Entries taken from a collection
BEGIN

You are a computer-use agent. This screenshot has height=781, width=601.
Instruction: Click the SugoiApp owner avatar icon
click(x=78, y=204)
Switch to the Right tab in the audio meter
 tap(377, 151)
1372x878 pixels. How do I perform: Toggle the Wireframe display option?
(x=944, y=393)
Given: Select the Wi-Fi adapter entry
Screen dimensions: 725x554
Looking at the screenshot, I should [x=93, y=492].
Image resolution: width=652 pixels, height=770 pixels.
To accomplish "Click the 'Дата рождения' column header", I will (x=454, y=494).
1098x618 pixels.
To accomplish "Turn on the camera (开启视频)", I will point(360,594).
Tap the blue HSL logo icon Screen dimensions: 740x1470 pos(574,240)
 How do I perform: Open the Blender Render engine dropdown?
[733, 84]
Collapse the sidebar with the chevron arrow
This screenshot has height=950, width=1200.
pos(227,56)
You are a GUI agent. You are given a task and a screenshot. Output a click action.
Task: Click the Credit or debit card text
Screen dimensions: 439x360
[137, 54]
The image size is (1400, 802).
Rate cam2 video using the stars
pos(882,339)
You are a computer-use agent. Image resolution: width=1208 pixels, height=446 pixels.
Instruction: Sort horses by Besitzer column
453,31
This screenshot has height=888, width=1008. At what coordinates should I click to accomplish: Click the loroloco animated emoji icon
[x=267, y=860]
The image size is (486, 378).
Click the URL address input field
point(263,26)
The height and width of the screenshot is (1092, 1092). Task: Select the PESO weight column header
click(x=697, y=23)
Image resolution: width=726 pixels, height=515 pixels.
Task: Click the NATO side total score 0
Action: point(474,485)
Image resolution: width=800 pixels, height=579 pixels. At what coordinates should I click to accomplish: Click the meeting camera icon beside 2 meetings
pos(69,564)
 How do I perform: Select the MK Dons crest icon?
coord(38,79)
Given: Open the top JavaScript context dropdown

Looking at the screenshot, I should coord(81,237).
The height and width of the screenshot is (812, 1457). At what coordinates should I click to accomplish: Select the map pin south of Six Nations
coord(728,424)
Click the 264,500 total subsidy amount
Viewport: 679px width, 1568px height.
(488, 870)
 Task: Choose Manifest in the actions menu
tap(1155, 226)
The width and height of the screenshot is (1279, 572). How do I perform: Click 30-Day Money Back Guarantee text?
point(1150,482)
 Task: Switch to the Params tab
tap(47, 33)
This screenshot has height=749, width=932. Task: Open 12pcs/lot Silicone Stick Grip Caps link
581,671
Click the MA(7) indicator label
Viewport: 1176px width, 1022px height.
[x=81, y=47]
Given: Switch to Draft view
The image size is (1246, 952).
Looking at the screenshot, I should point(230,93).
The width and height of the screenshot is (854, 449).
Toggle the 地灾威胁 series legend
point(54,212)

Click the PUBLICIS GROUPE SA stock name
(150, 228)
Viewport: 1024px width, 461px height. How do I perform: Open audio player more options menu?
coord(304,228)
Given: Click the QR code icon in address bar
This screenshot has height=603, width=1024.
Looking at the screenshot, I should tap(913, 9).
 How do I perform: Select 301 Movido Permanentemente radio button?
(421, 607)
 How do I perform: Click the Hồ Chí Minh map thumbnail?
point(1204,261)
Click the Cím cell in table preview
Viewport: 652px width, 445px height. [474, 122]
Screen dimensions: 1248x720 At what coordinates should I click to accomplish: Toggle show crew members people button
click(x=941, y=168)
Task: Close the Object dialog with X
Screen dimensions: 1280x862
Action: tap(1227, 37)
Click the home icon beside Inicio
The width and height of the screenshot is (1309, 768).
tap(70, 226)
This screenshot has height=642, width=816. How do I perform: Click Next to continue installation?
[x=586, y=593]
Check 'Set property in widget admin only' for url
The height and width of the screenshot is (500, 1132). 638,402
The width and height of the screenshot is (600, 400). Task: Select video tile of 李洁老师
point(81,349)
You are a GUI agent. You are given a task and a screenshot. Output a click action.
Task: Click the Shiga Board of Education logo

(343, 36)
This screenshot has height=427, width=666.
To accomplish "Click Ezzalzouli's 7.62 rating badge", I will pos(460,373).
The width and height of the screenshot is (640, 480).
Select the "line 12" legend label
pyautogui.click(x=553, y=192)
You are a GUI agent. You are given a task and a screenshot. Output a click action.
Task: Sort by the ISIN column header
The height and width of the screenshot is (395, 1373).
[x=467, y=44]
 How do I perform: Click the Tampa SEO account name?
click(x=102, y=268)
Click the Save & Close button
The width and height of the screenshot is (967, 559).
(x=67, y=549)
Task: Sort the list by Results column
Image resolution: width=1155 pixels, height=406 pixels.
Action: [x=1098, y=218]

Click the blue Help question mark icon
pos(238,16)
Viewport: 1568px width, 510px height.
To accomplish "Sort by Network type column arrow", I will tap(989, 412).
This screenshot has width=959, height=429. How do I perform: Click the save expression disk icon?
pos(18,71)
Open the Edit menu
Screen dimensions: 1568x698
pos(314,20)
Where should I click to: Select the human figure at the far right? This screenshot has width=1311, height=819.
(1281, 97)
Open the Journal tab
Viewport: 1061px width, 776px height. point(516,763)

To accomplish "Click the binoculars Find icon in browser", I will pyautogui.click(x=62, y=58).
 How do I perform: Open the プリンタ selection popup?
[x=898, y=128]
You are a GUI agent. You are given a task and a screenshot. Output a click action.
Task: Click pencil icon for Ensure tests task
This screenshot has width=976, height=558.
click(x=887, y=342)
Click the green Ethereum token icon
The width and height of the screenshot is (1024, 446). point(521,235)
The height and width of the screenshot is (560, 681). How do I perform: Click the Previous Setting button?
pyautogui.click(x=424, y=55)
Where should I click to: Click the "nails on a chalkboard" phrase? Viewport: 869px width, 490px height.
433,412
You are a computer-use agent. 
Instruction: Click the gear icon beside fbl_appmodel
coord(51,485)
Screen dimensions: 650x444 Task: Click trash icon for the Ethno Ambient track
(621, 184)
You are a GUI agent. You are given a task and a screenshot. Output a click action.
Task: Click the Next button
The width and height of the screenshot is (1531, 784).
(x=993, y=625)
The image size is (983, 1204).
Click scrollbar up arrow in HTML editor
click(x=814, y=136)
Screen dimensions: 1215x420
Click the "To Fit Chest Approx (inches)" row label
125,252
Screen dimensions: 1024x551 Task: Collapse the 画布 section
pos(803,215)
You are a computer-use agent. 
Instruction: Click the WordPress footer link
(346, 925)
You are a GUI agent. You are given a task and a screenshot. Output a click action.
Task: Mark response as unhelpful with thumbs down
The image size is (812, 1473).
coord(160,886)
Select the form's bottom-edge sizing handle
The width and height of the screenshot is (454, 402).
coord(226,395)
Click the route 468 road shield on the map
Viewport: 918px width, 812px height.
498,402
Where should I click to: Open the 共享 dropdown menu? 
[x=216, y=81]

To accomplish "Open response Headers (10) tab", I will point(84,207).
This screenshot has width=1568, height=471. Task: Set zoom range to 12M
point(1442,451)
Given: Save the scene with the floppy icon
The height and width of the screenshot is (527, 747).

END

**Instructions for the task**
Return the data in full, exactly as it appears above.

**Result of the task**
You are a computer-use agent. This screenshot has height=781, width=601.
Instruction: Click the SugoiApp owner avatar icon
click(x=78, y=204)
Switch to the Right tab in the audio meter
 tap(377, 151)
1372x878 pixels. How do I perform: Toggle the Wireframe display option?
(x=944, y=393)
Given: Select the Wi-Fi adapter entry
Screen dimensions: 725x554
Looking at the screenshot, I should [x=93, y=492].
Image resolution: width=652 pixels, height=770 pixels.
To accomplish "Click the 'Дата рождения' column header", I will (x=454, y=494).
1098x618 pixels.
To accomplish "Turn on the camera (开启视频)", I will point(360,594).
Tap the blue HSL logo icon Screen dimensions: 740x1470 pos(574,240)
 How do I perform: Open the Blender Render engine dropdown?
[733, 84]
Collapse the sidebar with the chevron arrow
This screenshot has height=950, width=1200.
pos(227,56)
You are a GUI agent. You are given a task and a screenshot. Output a click action.
Task: Click the Credit or debit card text
Screen dimensions: 439x360
[137, 54]
The image size is (1400, 802).
Rate cam2 video using the stars
pos(882,339)
You are a computer-use agent. Image resolution: width=1208 pixels, height=446 pixels.
Instruction: Sort horses by Besitzer column
453,31
This screenshot has height=888, width=1008. At what coordinates should I click to accomplish: Click the loroloco animated emoji icon
[x=267, y=860]
The image size is (486, 378).
Click the URL address input field
point(263,26)
The height and width of the screenshot is (1092, 1092). Task: Select the PESO weight column header
click(x=697, y=23)
Image resolution: width=726 pixels, height=515 pixels.
Task: Click the NATO side total score 0
Action: point(474,485)
Image resolution: width=800 pixels, height=579 pixels. At what coordinates should I click to accomplish: Click the meeting camera icon beside 2 meetings
pos(69,564)
 How do I perform: Select the MK Dons crest icon?
coord(38,79)
Given: Open the top JavaScript context dropdown

Looking at the screenshot, I should coord(81,237).
The height and width of the screenshot is (812, 1457). At what coordinates should I click to accomplish: Select the map pin south of Six Nations
coord(728,424)
Click the 264,500 total subsidy amount
Viewport: 679px width, 1568px height.
(488, 870)
 Task: Choose Manifest in the actions menu
tap(1155, 226)
The width and height of the screenshot is (1279, 572). How do I perform: Click 30-Day Money Back Guarantee text?
point(1150,482)
 Task: Switch to the Params tab
tap(47, 33)
This screenshot has height=749, width=932. Task: Open 12pcs/lot Silicone Stick Grip Caps link
581,671
Click the MA(7) indicator label
Viewport: 1176px width, 1022px height.
[x=81, y=47]
Given: Switch to Draft view
The image size is (1246, 952).
Looking at the screenshot, I should point(230,93).
The width and height of the screenshot is (854, 449).
Toggle the 地灾威胁 series legend
point(54,212)

Click the PUBLICIS GROUPE SA stock name
(150, 228)
Viewport: 1024px width, 461px height. How do I perform: Open audio player more options menu?
coord(304,228)
Given: Click the QR code icon in address bar
This screenshot has height=603, width=1024.
Looking at the screenshot, I should tap(913, 9).
 How do I perform: Select 301 Movido Permanentemente radio button?
(421, 607)
 How do I perform: Click the Hồ Chí Minh map thumbnail?
point(1204,261)
Click the Cím cell in table preview
Viewport: 652px width, 445px height. [474, 122]
Screen dimensions: 1248x720 At what coordinates should I click to accomplish: Toggle show crew members people button
click(x=941, y=168)
Task: Close the Object dialog with X
Screen dimensions: 1280x862
Action: tap(1227, 37)
Click the home icon beside Inicio
The width and height of the screenshot is (1309, 768).
tap(70, 226)
This screenshot has height=642, width=816. How do I perform: Click Next to continue installation?
[x=586, y=593]
Check 'Set property in widget admin only' for url
The height and width of the screenshot is (500, 1132). 638,402
The width and height of the screenshot is (600, 400). Task: Select video tile of 李洁老师
point(81,349)
You are a GUI agent. You are given a task and a screenshot. Output a click action.
Task: Click the Shiga Board of Education logo

(343, 36)
This screenshot has height=427, width=666.
To accomplish "Click Ezzalzouli's 7.62 rating badge", I will pos(460,373).
The width and height of the screenshot is (640, 480).
Select the "line 12" legend label
pyautogui.click(x=553, y=192)
You are a GUI agent. You are given a task and a screenshot. Output a click action.
Task: Sort by the ISIN column header
The height and width of the screenshot is (395, 1373).
[x=467, y=44]
 How do I perform: Click the Tampa SEO account name?
click(x=102, y=268)
Click the Save & Close button
The width and height of the screenshot is (967, 559).
(x=67, y=549)
Task: Sort the list by Results column
Image resolution: width=1155 pixels, height=406 pixels.
Action: [x=1098, y=218]

Click the blue Help question mark icon
pos(238,16)
Viewport: 1568px width, 510px height.
To accomplish "Sort by Network type column arrow", I will tap(989, 412).
This screenshot has width=959, height=429. How do I perform: Click the save expression disk icon?
pos(18,71)
Open the Edit menu
Screen dimensions: 1568x698
pos(314,20)
Where should I click to: Select the human figure at the far right? This screenshot has width=1311, height=819.
(1281, 97)
Open the Journal tab
Viewport: 1061px width, 776px height. point(516,763)

To accomplish "Click the binoculars Find icon in browser", I will pyautogui.click(x=62, y=58).
 How do I perform: Open the プリンタ selection popup?
[x=898, y=128]
You are a GUI agent. You are given a task and a screenshot. Output a click action.
Task: Click pencil icon for Ensure tests task
This screenshot has width=976, height=558.
click(x=887, y=342)
Click the green Ethereum token icon
The width and height of the screenshot is (1024, 446). point(521,235)
The height and width of the screenshot is (560, 681). How do I perform: Click the Previous Setting button?
pyautogui.click(x=424, y=55)
Where should I click to: Click the "nails on a chalkboard" phrase? Viewport: 869px width, 490px height.
433,412
You are a computer-use agent. 
Instruction: Click the gear icon beside fbl_appmodel
coord(51,485)
Screen dimensions: 650x444 Task: Click trash icon for the Ethno Ambient track
(621, 184)
You are a GUI agent. You are given a task and a screenshot. Output a click action.
Task: Click the Next button
The width and height of the screenshot is (1531, 784).
(x=993, y=625)
The image size is (983, 1204).
Click scrollbar up arrow in HTML editor
click(x=814, y=136)
Screen dimensions: 1215x420
Click the "To Fit Chest Approx (inches)" row label
125,252
Screen dimensions: 1024x551 Task: Collapse the 画布 section
pos(803,215)
You are a computer-use agent. 
Instruction: Click the WordPress footer link
(346, 925)
You are a GUI agent. You are given a task and a screenshot. Output a click action.
Task: Mark response as unhelpful with thumbs down
The image size is (812, 1473).
coord(160,886)
Select the form's bottom-edge sizing handle
The width and height of the screenshot is (454, 402).
coord(226,395)
Click the route 468 road shield on the map
Viewport: 918px width, 812px height.
498,402
Where should I click to: Open the 共享 dropdown menu? 
[x=216, y=81]

To accomplish "Open response Headers (10) tab", I will point(84,207).
This screenshot has width=1568, height=471. Task: Set zoom range to 12M
point(1442,451)
Given: Save the scene with the floppy icon
The height and width of the screenshot is (527, 747).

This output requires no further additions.